When you are preparing your speech, don't just think about the words you use. Believe it or not, they're the least important part of your message!
When we communicate face-to-face, only 7% of our message is conveyed by the words that we use. This is called the Verbal element of our message. Our tone of voice, volume and pronunciation make up the Vocal element which conveys 38% of our message. The largest piece of the message pie goes to the third V, the Visual element. This comprises our gestures, facial expressions and body language and conveys a whopping 55% of our overall message.
The key to successful, influential communication is knowing how to make these three Vs work for you.
When you first meet a person, your three Vs should be perfectly aligned. When you say, "It's nice to meet you," it shouldn't just be a phrase. Your tone and body language should also mirror this sentiment. If they don't, the person you met will know from your first words that something is "off."
When you are speaking in public, you also need your 3 Vs to mesh. If your body language says one thing, but your words and voice another, your audience won't trust you or your message. You can't preach about confidence, but look and sound insecure. You'll come across as being superficial - the kiss of death for any public speaker.
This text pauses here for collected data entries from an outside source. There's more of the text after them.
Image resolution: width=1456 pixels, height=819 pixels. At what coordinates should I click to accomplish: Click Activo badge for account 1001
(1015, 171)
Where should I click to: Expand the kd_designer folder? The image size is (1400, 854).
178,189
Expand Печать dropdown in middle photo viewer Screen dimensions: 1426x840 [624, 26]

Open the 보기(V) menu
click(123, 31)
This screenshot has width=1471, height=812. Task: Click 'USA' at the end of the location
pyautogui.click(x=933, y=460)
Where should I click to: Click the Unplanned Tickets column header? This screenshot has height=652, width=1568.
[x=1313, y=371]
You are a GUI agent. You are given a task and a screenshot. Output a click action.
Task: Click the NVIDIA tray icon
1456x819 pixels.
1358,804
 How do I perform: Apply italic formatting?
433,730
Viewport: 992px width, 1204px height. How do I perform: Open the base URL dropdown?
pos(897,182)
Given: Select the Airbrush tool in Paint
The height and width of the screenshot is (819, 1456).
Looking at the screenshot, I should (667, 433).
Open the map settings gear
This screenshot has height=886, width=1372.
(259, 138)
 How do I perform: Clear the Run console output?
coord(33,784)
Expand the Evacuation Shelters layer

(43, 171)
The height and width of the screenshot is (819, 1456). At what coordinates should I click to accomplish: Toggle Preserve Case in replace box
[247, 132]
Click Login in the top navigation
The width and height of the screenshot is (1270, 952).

Of course there are times when you might purposely mismatch your 3 Vs. Sarcasm is a good example. When your words and your tone don't match, tone wins and your message is understood as being sarcastic. For example, you could honestly say, "I just love pizza!" Or if you've had pizza five nights in a row and someone asks if you want pizza for dinner you might sarcastically say, "You know me. I just looooovvvveeee pizza..." Even though your words say that you love pizza, your tone and the delivery of your message sends quite a different message.
I've mastered another use for the 3 Vs in my relationship with my husband. He asks me if he can go golfing on Saturday and I say, "Sure, honey, if you want to." My words are positive, but the tone is just slightly off. Not off enough to be sarcastic, but just off enough that his little feelers go out and he knows something bad is happening, but he's not quite sure what. When he puts the message together with my blasé body language he figures out that maybe Saturday isn't the best day to go golfing. I don't think I'm the only woman that's mastered this tactic! I'm probably just the only one who's honest enough to admit that I know what I'm doing!
Try observing the 3 Vs in action when you speak with different people in different situations. As you begin to tune in to how people convey their messages you'll find that it's easier to adjust your own.